YOUR SOLIN GENERATED RECIPE
Pesto Chicken Pasta with Sun-Dried Tomatoes
Sautéed chicken breast and sun-dried tomatoes tossed with whole wheat pasta in a vibrant basil pesto that coats every bite with savory richness.
INGREDIENTS
5 oz Chicken breast
1.5 oz Whole wheat penne
1 tbsp Basil pesto
2 tbsp Sun-dried tomatoes
1 cup Baby spinach
1 tsp Extra virgin olive oil
0.25 tsp Sea salt
0.25 tsp Black pepper
1 clove Garlic
PREPARATION
Bring a large pot of salted water to a boil and cook the whole wheat penne according to package directions until al dente.
While the pasta cooks, season the chicken breast pieces evenly with sea salt and black pepper.

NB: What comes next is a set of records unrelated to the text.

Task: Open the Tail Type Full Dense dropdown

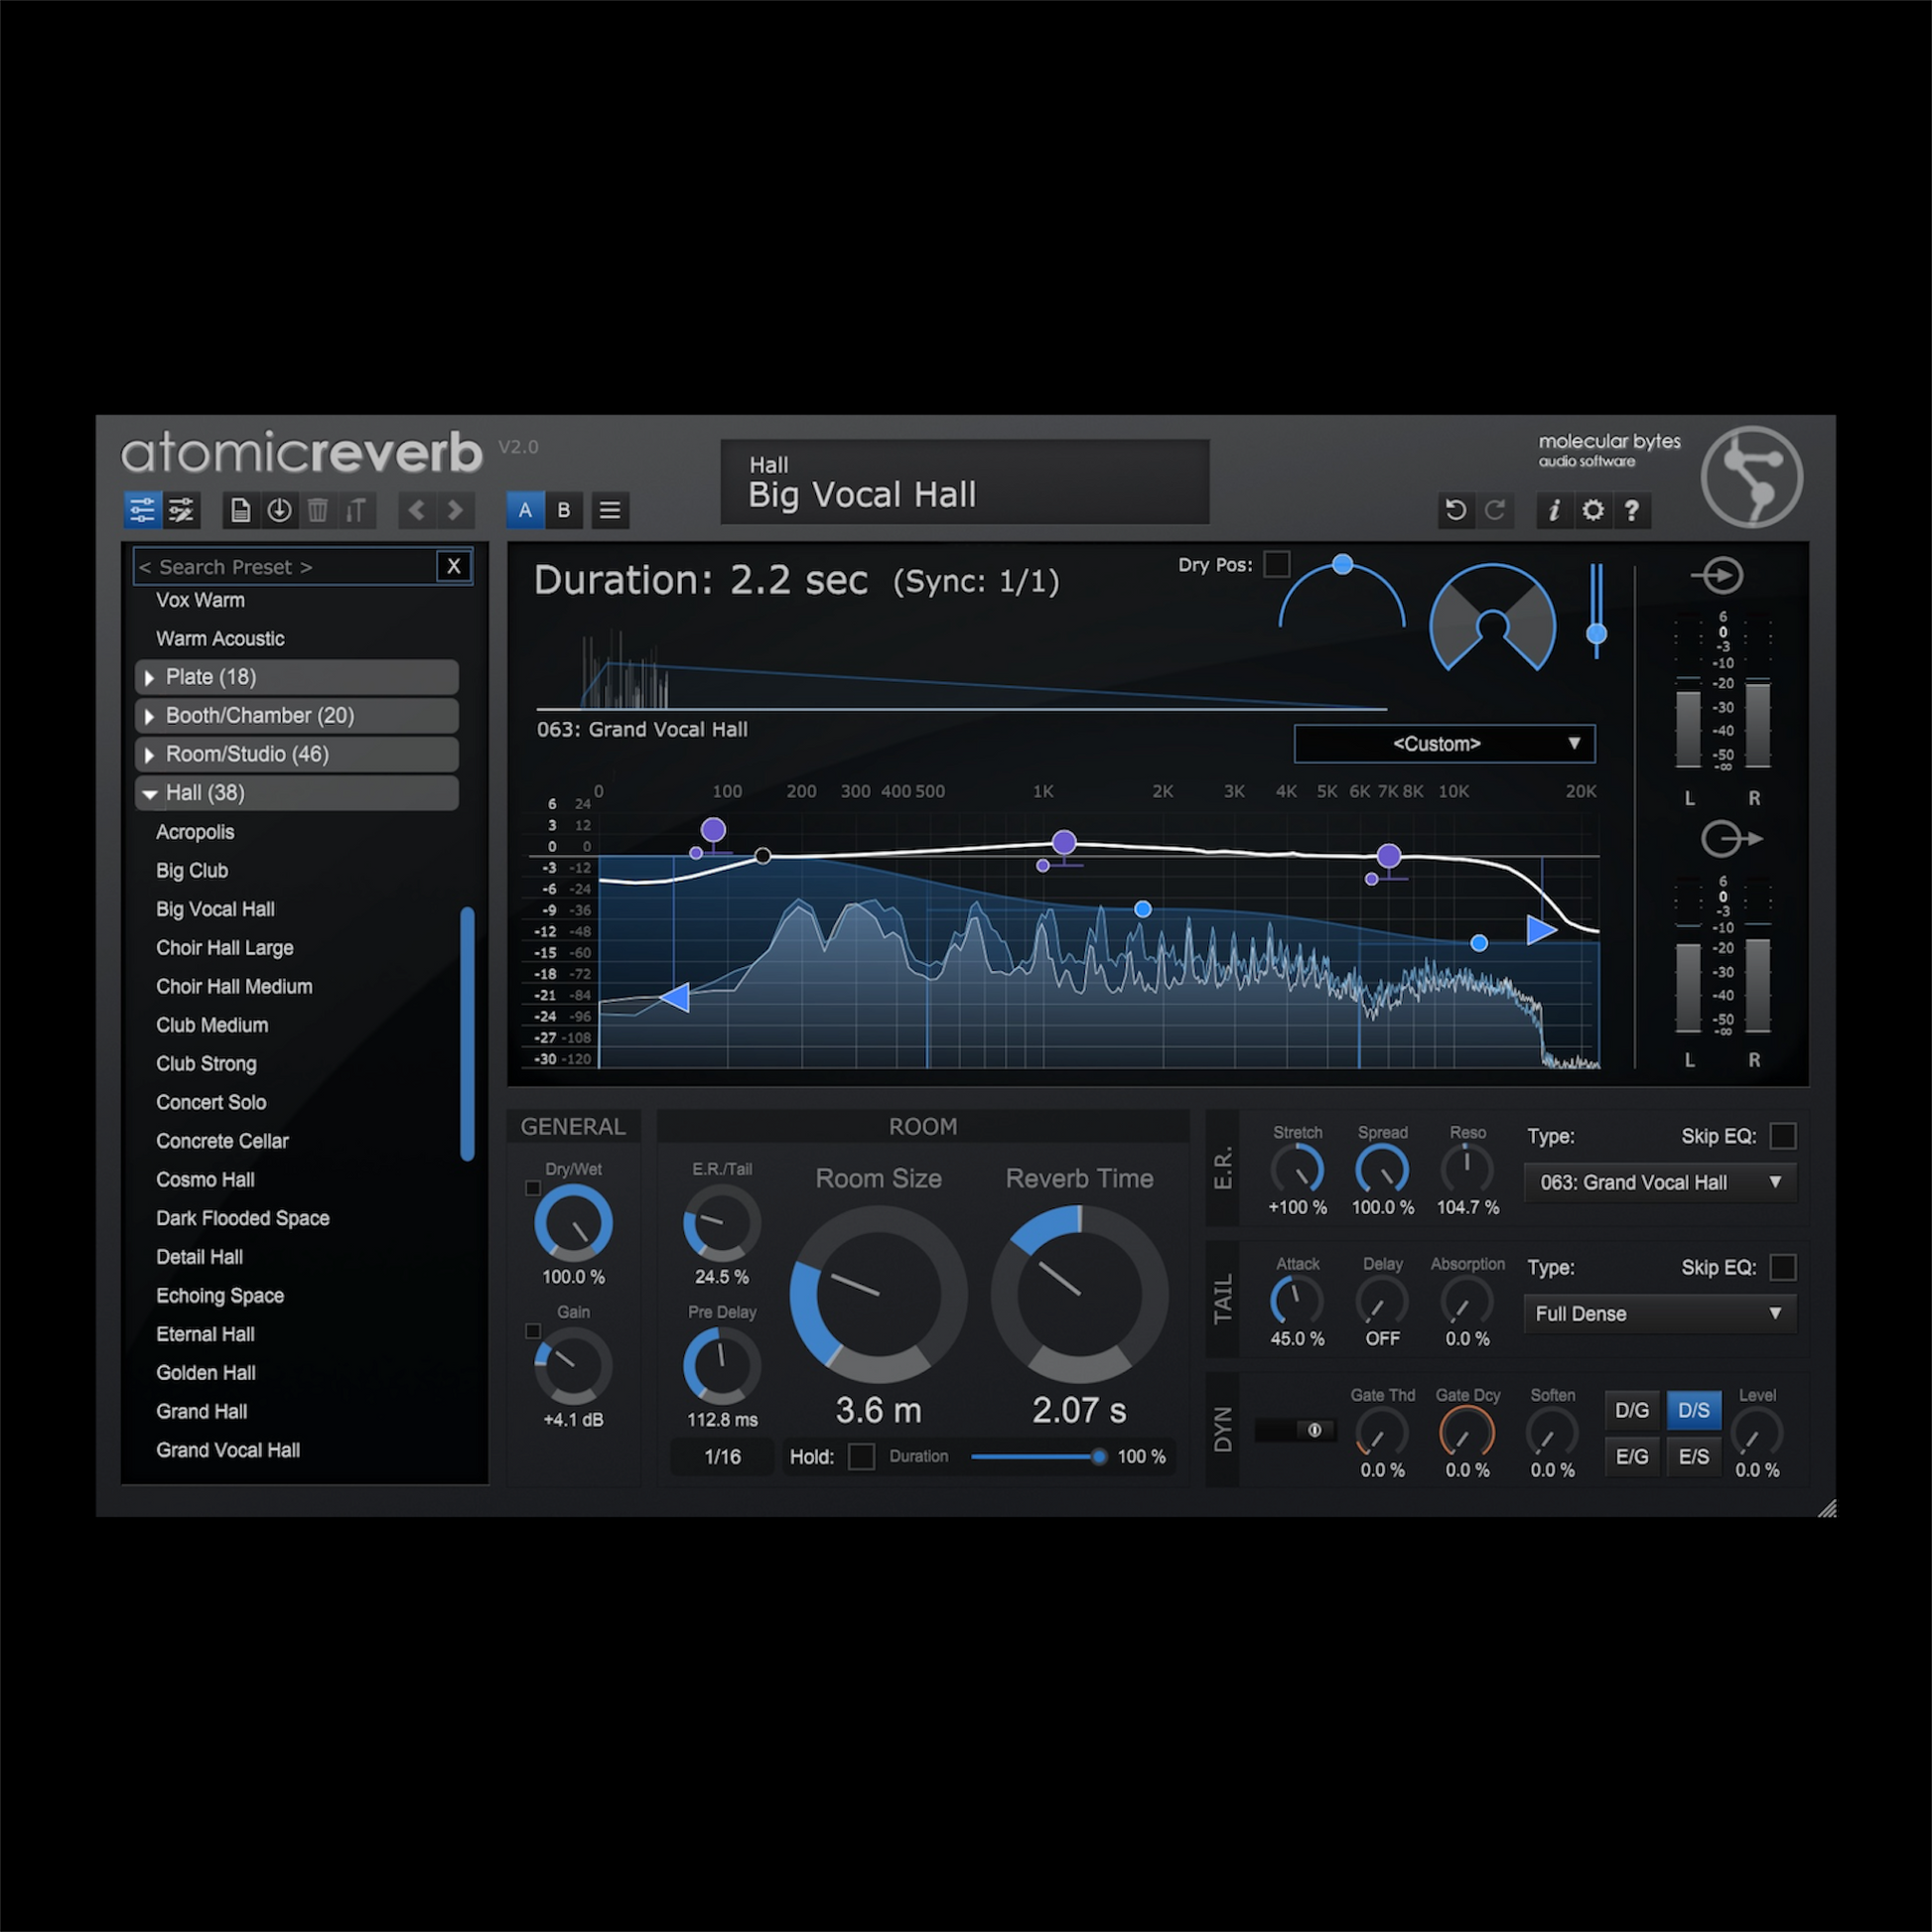Action: [1658, 1314]
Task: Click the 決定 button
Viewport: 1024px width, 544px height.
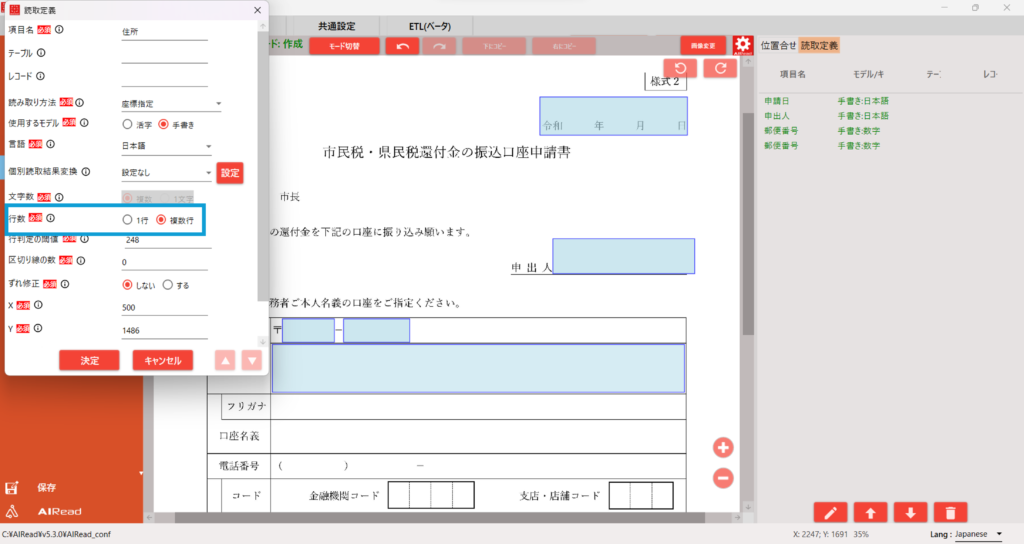Action: [x=89, y=360]
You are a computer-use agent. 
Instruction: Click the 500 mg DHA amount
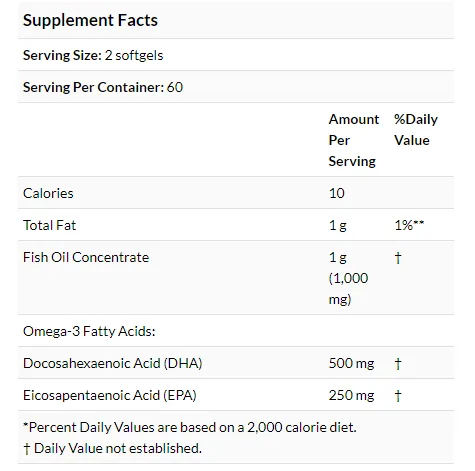point(351,363)
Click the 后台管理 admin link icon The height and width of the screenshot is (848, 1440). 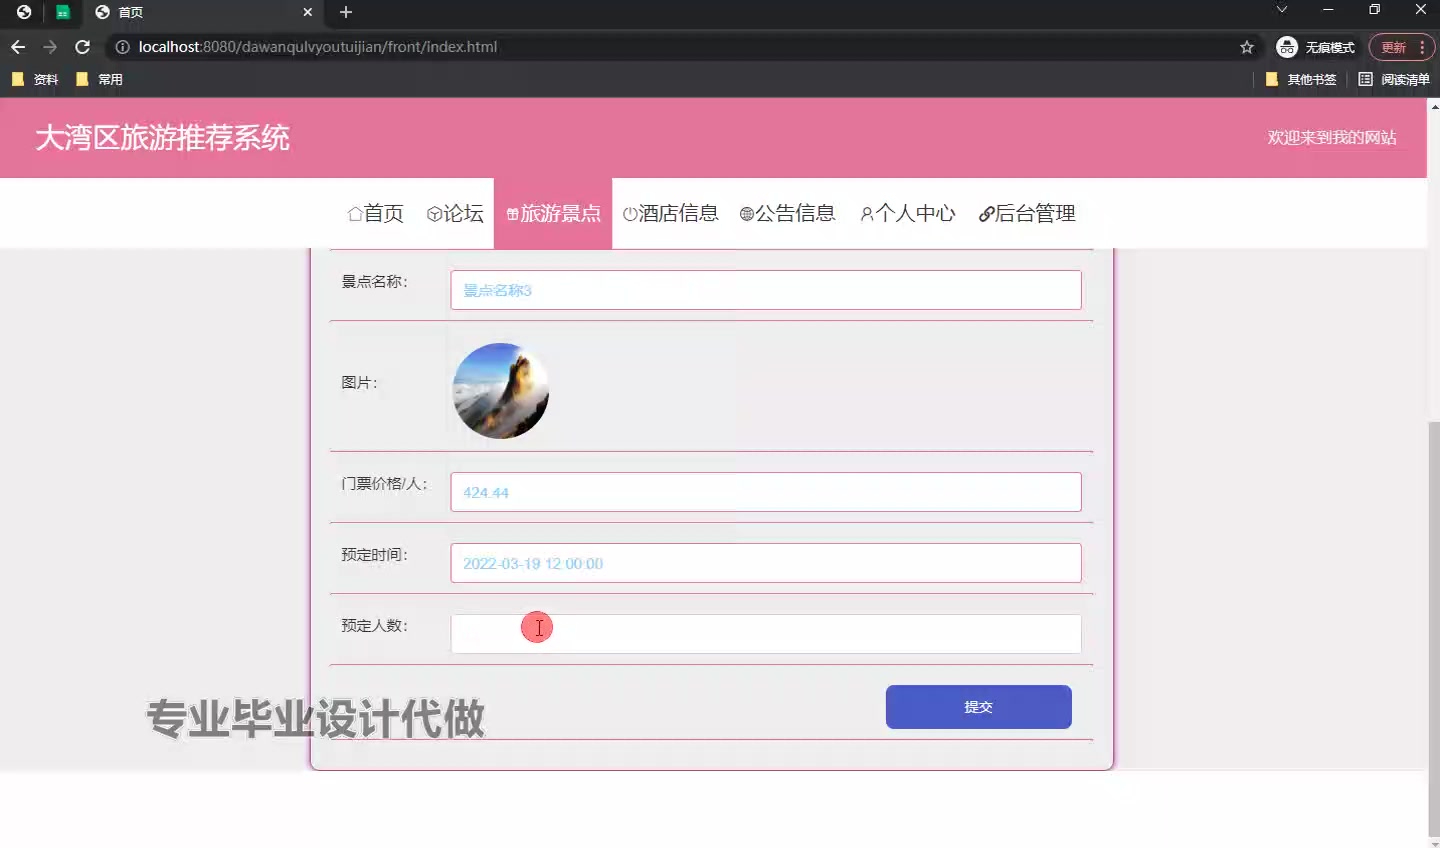pyautogui.click(x=986, y=213)
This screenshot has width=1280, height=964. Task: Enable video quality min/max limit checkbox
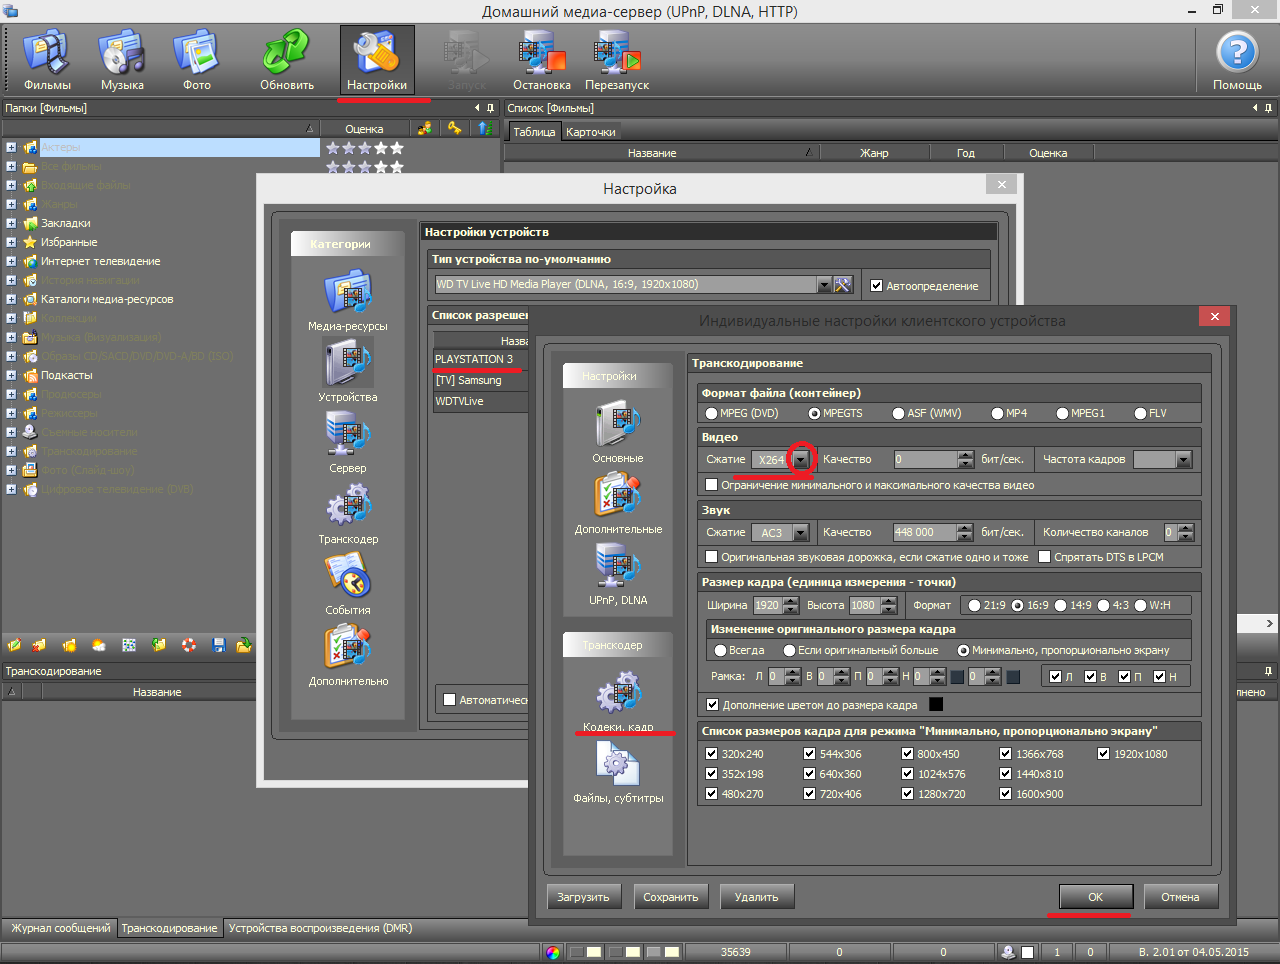click(712, 485)
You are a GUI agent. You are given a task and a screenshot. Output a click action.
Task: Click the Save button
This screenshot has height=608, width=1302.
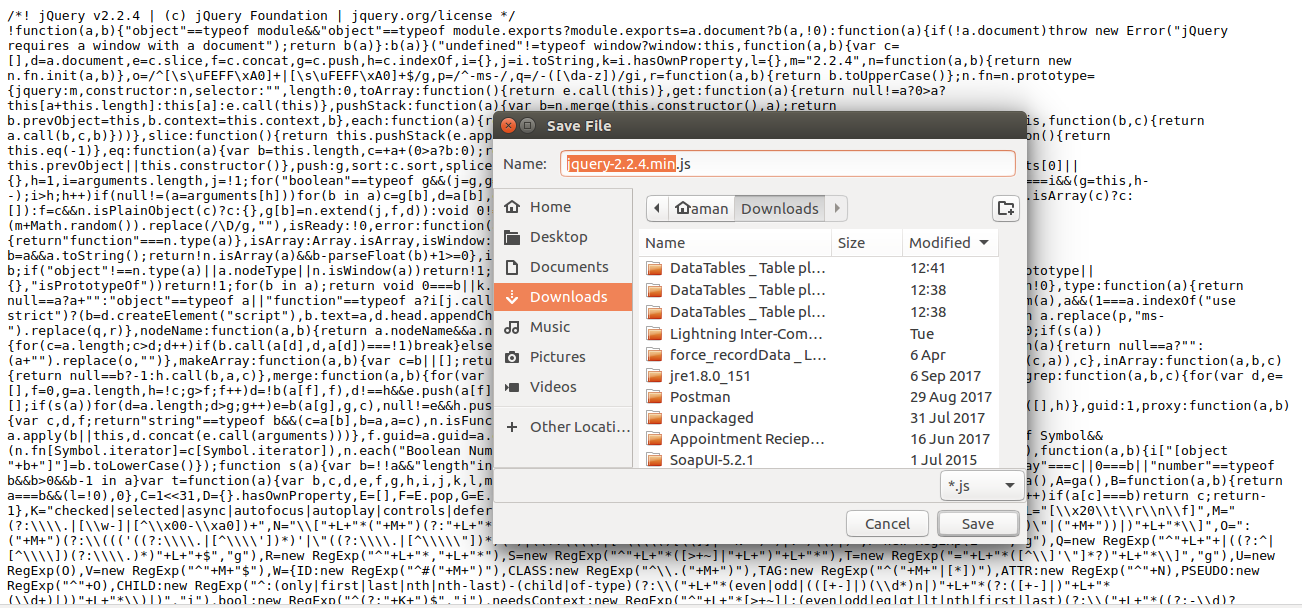tap(977, 524)
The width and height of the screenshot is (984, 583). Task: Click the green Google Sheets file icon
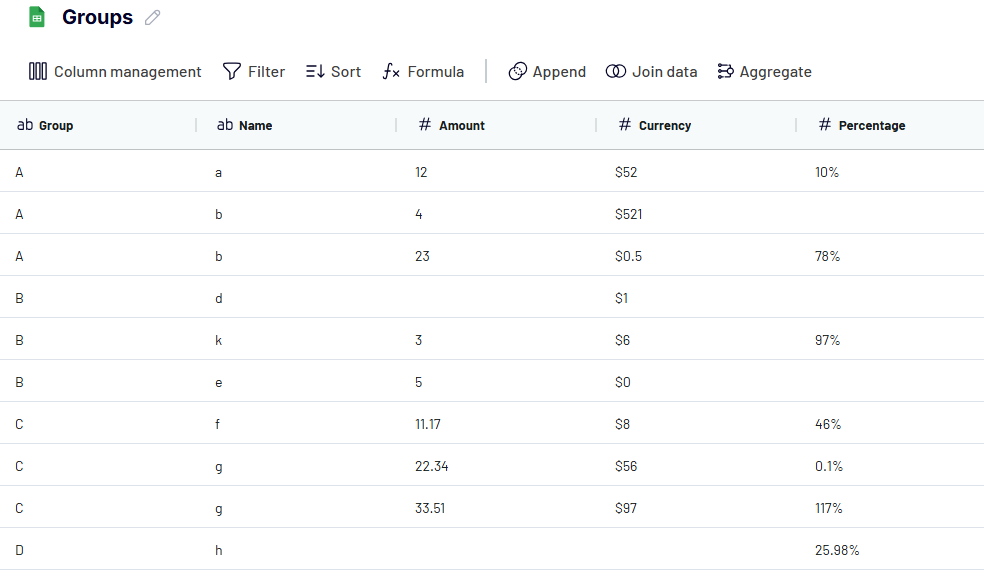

Heat the extra virgin olive oil in a large skillet over medium-high heat and add the chicken, cooking until golden brown and cooked through.
Lower the heat to medium and stir in the minced garlic and chopped sun-dried tomatoes, sautéing for 1 minute until fragrant.
Add the baby spinach to the skillet and toss gently until just wilted.
Drain the pasta, reserving a splash of pasta water, then add the pasta and basil pesto to the skillet.
Toss everything together until well combined, adding a tablespoon of pasta water if needed to loosen the sauce before serving.